Text Mining 2 RDF
The text mining pipeline reads the documents, using one of the various readers for different formats (i.e. XML, txt, PDF), preprocesses them if necessary, executes NLP tools like ProMiner or Peregrine to annotate the text, and finally transforms the results into RDF. Thereby a schema developed by UBO is used, which is based on the annotation ontology.
A preprocessing of the documents is often necessary, since one file may not contain exactly one document text or because not the complete file content shall be processed by the NLP tools. Such an example are the PubMed documents, which are downloadable as XML files containing about 30,000 documents each. Thereby the XML files contain also updated of documents, making it necessary to remove outdated documents during preprocessing. Further only the title and the abstract contained in the XML files shall be processed by the NLP tool. This is also prepared during the preprocessing.

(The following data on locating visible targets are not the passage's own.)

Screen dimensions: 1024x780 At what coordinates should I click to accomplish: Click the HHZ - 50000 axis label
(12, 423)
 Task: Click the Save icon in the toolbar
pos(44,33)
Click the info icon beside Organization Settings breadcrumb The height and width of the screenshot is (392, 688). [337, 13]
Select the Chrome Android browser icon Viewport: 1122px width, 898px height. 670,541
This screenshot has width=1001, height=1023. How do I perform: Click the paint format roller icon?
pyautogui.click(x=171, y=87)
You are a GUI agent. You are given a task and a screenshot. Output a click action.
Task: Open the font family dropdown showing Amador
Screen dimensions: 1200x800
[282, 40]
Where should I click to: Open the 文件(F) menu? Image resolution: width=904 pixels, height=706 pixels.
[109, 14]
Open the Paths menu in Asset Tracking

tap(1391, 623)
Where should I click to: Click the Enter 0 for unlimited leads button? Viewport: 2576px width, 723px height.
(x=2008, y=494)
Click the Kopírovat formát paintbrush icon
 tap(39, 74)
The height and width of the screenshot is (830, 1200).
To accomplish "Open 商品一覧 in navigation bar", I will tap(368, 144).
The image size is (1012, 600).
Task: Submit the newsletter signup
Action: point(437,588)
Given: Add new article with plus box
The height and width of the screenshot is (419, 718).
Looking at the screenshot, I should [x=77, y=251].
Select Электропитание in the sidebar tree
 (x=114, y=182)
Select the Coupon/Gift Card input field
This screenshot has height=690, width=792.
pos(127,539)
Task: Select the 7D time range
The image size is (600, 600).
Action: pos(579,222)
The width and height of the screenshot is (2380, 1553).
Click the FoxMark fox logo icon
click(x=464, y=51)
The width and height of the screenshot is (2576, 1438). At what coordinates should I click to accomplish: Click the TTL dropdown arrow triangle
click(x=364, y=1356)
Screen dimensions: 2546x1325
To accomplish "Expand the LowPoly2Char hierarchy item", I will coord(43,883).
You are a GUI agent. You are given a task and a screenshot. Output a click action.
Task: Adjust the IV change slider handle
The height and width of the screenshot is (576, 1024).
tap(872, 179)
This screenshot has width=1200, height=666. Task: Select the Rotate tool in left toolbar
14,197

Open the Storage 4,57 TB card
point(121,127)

Since some of these steps have to be performed for documents from different sources, and also documents from different sources may vary in their structure, even if the same file format is used, the preprocessing is split up in it's most basic functions which are also made highly configurable. Examples therefore are the XMLSplitter and the GenericXMLAnnotator, which both can be configured by a simple configuration file handed over as an command line parameter.
On the top an example implementation for a text mining pipeline can be seen. Here PubMed documents are read, preprocessed, and annotated by several ProMiner instances as well as by an Peregrine instance.